42nd Street has always represented a place of transition.
During the last ten years, 42nd Street has undergone tremendous transformation.

Just like back in the 1890's, when 42nd Street was a playground for the rich, full of Lobster palaces like Murray's Roman Gardens and Rector's, to a more Coney Island-esque atmosphere in the 1930's, which invited everyone, loaded with everything from Gypsy Tea Rooms to Chop Suey, and Hubert's Flea Circus, and when X rated films took over in the 1970's. Today, 42nd street is yet again changing.

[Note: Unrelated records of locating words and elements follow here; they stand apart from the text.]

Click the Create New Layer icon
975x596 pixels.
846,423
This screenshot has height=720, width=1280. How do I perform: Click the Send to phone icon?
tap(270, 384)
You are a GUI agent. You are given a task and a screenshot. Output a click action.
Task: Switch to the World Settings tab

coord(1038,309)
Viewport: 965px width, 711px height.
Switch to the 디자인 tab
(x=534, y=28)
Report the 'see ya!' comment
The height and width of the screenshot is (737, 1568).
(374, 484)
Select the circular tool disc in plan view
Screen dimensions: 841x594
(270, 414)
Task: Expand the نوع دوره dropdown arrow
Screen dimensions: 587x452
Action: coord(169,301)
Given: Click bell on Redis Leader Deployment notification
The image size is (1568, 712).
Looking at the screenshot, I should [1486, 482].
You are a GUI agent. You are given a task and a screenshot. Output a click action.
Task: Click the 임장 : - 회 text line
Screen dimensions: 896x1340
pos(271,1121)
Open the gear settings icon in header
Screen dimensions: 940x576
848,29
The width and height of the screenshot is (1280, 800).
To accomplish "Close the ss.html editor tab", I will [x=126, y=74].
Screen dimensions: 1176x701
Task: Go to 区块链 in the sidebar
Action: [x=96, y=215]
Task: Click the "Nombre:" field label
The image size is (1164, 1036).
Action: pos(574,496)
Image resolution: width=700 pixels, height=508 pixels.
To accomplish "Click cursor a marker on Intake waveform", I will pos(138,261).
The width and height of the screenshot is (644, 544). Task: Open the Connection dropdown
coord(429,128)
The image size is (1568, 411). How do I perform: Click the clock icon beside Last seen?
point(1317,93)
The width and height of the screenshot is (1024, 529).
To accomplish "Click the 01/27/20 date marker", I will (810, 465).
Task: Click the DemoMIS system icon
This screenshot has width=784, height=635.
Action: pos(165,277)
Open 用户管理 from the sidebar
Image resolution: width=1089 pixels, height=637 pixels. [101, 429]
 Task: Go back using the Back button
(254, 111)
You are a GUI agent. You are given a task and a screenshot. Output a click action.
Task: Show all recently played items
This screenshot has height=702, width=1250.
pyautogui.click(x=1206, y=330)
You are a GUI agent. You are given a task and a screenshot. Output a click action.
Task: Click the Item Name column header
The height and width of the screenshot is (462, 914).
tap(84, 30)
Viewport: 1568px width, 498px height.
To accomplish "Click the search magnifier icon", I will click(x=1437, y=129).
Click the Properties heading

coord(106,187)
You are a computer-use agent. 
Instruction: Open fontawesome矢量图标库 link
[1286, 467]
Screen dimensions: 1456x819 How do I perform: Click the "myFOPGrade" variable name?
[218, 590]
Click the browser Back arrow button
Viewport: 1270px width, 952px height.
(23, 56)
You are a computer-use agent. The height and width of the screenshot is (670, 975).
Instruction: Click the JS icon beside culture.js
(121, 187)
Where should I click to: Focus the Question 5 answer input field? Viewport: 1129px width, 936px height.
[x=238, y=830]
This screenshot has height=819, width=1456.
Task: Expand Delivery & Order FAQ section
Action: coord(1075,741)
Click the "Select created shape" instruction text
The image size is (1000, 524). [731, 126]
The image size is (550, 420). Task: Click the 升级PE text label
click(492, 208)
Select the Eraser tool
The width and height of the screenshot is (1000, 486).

My interest in 42nd Street began one Saturday morning in the winter of 1994, when I was on a bus trip from Tyler School of Art to the Metropolitan Museum of Art.
As the bus drove through 42nd Street, I noticed a crumbling old window of a theater. It was then that I became curious and interested in the theaters of 42nd Street. Ever since that day, I have been making paintings that use 42nd Street theater interiors and exteriors, as well as other establishments in Times Square.

However, these days, I am very angry and sad because more and more of 42nd Street and Times Square's beautiful theaters and buildings are being demolished.

The theaters of 42nd Street are very special to me. I was inside almost all of them. I saw them with my own eyes. The beautiful interiors, still intact for so many years, destroyed right before my eyes. I went to 42nd Street every day and saw the interiors, exteriors, boxes, and balconies smashed to bits, along with the mountains of mangles red seats.

I have documented this both in my paintings and on video.
Since 1994, my paintings have evolved from images of theater interiors with silent films on the screen, to film characters moving freely in the spaces, such as hotels and theaters. I have used characters from silent films such as Lillian Gish, as well as stars like James Cagney and Humphrey Bogart.

These days, the characters portray a true feeling of an unsettling loneliness, an uneasy setting, that does not get resolved any time soon. I try to capture the feeling of immense loneliness of the city. I feel that I am preserving what I saw in my work.

Prior to working on a painting, I do countless hours of research on the theater, the film, and other historical information.

Every time I begin, I feel that there is something new. Something that I have yet to discover.